I tried to use RubyMine but now I’m using IntelliJ. I was missing some keybinding options in RubyMine. But we also use VS Code and Spacemacs, although that is for nerds .
To programming in Ecto. I’m simply no fan of code-first approach. It’s the same story as with Entity Framework. It’s based on the idea that anyone can create databases without the knowledge of their inner workings. While this is true for Ecto and Entity Framework, it truly creates databases on it’s own, the only way how can they achieve this possibility for so many different database engines is to be quite general. So you have this huge powerhouse named Postgres at your disposal and you use like 10-20% of it’s power just because you don’t have to use SQL.
Look for example at this article.
Why would anyone think that the code below is better than to have a stored procedure/function and make a simple call to it.
articles = Repo.all(
from c in "articles",
join: sq in fragment("(SELECT ts_rewrite(plainto_tsquery(?), 'SELECT * FROM aliases') search_query)", ^term),
on: fragment("search_vector @@ ?", sq.search_query),
where: not is_nil(c.publish_at) and c.static == false,
order_by: fragment("rank DESC"),
id: c.id, title: c.title, slug: c.slug, display_date: c.display_date,
rank: fragment("ts_rank_cd(search_vector, ?, 32) AS rank", sq.search_query),
introduction: fragment("ts_headline('english',CONCAT(introduction,' ',main_body), search_query, 'StartSel=<mark>,StopSel=</mark>,MinWords=50,MaxWords=100') AS headline"),
But there are other reasons I don’t like this approach as well. For decades we were taught to separate our concerns, to have system boundaries that just have public interfaces and so we created stored procedures, precompiled pieces of database code, and we’ve been calling them. Database owners could rework whole database without us knowing and even care but then Linq to SQL and Hibernate came and told us we should not separate concerns anymore and instead lock our databases in application code.
So now when you want to update simple thing in database you have to redeploy your whole application. That simply cannot be better.
And the last point, one of the benefits of using Ecto or EF or what have you is that you can switch your database at anytime. You can use MS SQL today, Postgres tomorrow and mysql the day after but in my 15 years of professional programming I don’t remember any project that would do that. And I have been to plenty. I’m not saying it’s not happening but how often it actually does? Is this really a valid point?

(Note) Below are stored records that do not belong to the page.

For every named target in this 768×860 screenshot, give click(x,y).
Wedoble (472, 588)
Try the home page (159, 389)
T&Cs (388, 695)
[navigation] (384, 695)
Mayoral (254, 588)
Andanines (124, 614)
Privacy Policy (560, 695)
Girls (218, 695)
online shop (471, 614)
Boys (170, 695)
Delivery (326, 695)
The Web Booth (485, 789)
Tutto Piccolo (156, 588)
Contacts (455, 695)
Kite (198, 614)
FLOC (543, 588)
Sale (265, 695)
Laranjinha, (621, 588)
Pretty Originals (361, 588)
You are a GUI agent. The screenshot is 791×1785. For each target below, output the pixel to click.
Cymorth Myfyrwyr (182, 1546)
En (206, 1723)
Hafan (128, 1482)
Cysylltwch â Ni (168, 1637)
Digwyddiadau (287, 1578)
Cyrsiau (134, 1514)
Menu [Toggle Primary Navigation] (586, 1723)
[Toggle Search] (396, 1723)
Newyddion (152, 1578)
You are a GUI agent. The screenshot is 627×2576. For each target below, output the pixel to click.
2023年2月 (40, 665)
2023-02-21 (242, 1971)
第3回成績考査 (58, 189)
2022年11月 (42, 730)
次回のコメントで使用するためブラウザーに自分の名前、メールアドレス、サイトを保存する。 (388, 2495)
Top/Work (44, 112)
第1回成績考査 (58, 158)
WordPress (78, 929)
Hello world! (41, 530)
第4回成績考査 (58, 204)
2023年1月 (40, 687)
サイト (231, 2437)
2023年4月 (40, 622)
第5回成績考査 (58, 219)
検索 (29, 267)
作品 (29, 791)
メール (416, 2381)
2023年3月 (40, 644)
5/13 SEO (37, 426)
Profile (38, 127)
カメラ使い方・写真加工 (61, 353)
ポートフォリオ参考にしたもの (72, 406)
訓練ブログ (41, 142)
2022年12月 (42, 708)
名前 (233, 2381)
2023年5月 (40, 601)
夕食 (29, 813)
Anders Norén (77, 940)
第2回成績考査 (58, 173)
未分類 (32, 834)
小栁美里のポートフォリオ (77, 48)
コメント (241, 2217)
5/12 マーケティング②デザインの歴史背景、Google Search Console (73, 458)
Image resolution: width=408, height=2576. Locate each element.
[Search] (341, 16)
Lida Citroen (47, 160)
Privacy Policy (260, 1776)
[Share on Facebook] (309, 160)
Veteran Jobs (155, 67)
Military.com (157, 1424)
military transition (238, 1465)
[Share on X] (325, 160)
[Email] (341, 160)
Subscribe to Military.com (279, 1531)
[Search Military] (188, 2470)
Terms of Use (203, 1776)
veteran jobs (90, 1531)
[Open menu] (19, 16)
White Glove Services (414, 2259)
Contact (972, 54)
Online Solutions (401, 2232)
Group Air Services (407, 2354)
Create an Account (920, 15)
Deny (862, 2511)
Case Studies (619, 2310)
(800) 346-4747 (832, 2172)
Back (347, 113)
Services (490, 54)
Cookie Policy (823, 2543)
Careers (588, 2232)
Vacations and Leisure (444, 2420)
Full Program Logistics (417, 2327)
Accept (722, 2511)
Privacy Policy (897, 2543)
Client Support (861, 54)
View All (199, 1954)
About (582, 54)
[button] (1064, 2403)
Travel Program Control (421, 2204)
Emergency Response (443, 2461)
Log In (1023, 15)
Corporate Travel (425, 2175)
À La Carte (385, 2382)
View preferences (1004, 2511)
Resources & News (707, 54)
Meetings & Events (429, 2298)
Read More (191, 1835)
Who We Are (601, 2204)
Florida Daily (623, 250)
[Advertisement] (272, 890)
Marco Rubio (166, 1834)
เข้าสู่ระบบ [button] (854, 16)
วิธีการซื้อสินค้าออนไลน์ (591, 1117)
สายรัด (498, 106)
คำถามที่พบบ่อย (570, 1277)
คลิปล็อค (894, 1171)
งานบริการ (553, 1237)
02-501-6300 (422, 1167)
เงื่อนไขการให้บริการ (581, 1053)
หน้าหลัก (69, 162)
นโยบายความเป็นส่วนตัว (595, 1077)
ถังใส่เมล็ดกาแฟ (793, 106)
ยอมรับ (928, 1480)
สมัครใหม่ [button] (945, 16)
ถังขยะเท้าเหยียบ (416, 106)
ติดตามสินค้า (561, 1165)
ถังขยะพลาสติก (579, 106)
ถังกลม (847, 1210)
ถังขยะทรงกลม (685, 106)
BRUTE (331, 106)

I’ve just remember one more thing, rollbacks in migration scripts. With ever increasing pressure to go full CI/CD and can easily imagine a situation in which someone who is not familiar with how things work just go to his CI/CD tool and presses “Rollback to version” button and his CD will truly rollback to some previous version of an application without any problem. Everybody is cheering and happy to the moment they realise rollback also meant to remove tables in their database.
So we will cover usage of Ecto in all ways in https://intophoenix.io but internally try to have as many stored procedures as possible.
P.S.: I was one of the people who believed it’s a good thing to use EF but then I realised it’s actually a false marketing and they are dragging me down because I’m unable to change anything without a full migration of my application.
A ano, je milé vidět, že nejsme v tom Elixírovém boji osamoceni na českém poli. Budu se snažit dostat Elixir/Phoenix do České pojišťovny. Je to takový muj vnitřní cíl.